News Releases
Public Relations Office, School of Computer Science, Carnegie Mellon University
Pittsburgh PA 15213-3891
(412)268-3830 . (412)268-5016 (fax)

2 July 1997

Carnegie Mellon Summer Institute for AP Computer Science Teachers Will Focus on C++ Use and Teaching, and Developing Skills to Recruit and Retain Women in the Field

PITTSBURGH--Carnegie Mellon University's School of Computer Science (SCS) will host a summer institute on campus for advanced placement (AP) computer science teachers geared to learning and teaching the C++ programming language and developing skills to recruit and retain female students in the field of computer science.

The project is sponsored by Carnegie Mellon, the Intel Foundation and the National Science Foundation, which has given the university a $650,000, three-year grant to facilitate the program.

The Institute will be offered in two six-day sessions, July 6-11 or July 21-26, and will be offered again in 1998 and 1999. Each session will enroll 40 teachers. The project will pay tuition, room and board, reasonable travel expenses and a stipend upon completion of its follow-up survey. Teachers will learn skills to disseminate what they've learned to colleagues in their respective schools.

"This unusual collaboration between experts in computer science and gender equity issues will enable us to seamlessly interweave gender equity material with the presentation of technical material, helping institute participants to see how to use both together in their classrooms," says project director Allan Fisher, SCS associate dean for undergraduate education.

"In 1999, the Educational Testing Service will change the programming language used in its AP computer science test from Pascal to C++," Fisher says. "Most of the nation's nearly 1,500 AP computer science teachers will need to seek training and teaching techniques for the new language and its object-oriented style of programming. This is a good opportunity to find the best way of teaching it to girls."

"Girls get involved with computer science later and slower than boys. People tend to confuse ability with those who show an interest earlier. We need to address students' ability when they enter rather than on their experience."

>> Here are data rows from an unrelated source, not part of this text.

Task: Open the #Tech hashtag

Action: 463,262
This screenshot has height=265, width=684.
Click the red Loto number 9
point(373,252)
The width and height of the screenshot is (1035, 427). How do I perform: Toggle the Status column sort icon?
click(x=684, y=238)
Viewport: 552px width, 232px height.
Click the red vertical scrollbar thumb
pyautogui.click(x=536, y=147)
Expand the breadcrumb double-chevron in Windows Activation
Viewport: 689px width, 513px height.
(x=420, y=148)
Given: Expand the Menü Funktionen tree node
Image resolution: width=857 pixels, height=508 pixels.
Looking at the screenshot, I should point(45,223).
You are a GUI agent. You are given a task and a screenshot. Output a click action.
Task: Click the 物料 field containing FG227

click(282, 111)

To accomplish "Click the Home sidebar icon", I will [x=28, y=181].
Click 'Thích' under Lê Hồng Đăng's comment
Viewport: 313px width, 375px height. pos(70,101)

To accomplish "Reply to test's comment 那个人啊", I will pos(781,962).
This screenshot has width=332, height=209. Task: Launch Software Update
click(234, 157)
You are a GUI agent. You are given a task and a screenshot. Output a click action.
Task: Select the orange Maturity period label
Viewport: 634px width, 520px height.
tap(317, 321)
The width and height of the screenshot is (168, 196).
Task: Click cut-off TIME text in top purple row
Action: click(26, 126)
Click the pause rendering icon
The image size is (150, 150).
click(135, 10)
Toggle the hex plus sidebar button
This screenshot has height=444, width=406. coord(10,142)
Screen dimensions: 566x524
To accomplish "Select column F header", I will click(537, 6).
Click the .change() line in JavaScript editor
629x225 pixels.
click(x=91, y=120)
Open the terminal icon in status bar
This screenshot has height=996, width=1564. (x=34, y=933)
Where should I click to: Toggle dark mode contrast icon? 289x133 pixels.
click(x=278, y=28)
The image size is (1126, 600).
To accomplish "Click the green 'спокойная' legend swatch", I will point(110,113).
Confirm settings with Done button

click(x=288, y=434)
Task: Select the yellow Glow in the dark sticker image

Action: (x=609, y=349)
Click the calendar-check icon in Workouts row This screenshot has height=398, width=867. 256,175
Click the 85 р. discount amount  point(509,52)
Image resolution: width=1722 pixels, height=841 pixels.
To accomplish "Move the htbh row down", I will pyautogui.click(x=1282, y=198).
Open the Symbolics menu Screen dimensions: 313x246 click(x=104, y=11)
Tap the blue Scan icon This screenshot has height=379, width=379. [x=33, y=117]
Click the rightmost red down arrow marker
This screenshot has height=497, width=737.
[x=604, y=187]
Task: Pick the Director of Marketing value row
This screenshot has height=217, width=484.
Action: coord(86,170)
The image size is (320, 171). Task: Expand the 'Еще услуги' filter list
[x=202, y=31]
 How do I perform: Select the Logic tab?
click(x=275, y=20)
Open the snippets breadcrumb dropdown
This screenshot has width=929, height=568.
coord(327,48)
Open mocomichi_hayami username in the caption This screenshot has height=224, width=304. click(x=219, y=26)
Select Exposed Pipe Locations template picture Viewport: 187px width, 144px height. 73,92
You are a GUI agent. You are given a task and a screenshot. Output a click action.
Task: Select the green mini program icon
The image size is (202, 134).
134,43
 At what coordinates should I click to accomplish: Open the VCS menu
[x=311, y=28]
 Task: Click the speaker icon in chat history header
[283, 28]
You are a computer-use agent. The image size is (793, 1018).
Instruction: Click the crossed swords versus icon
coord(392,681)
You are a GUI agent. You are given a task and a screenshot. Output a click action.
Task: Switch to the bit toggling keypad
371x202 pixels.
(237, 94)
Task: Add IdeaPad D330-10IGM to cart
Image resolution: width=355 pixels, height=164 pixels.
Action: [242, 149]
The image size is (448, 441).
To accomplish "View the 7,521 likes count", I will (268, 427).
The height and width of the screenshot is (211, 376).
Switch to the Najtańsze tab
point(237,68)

"The proportion of American girls and young women pursuing computing is dismal," he adds. "Only 16 percent of high school AP computer science test takers are female, and only 18 percent of CS majors at the top university computer science departments are women. This disparity of representation has negative impacts on the national technical workforce, on the future development of computer science and on the economic opportunities available to women."

Fisher explained that some of this is due to the fact that we're working in an environment that fails to recognize the differences between male and female students' preferences.

"The good news," he says, "is that teachers can learn to intervene against these influences in favor of gender equity."

Fisher and three other instructors will staff the institute. On the technical side is SCS senior lecturer Mark Stehlik, who has taught programming since 1980 and has been involved in the CS AP program since 1983. He has been instrumental in the move to C++.

Jo Sanders, University of Washington professor and author of "Lifting the Barriers: 600 Strategies That Really Work to Increase Girls' Participation in Science, Mathematics and Computers," has taught gender equity practices to thousands of teachers since 1983. Her insights will be augmented by those of social scientist Jane Margolis, SCS visiting research scientist and an expert in gender issues in education. She and Fisher have been conducting a Sloan Foundation-funded study of undergraduate women in computer science.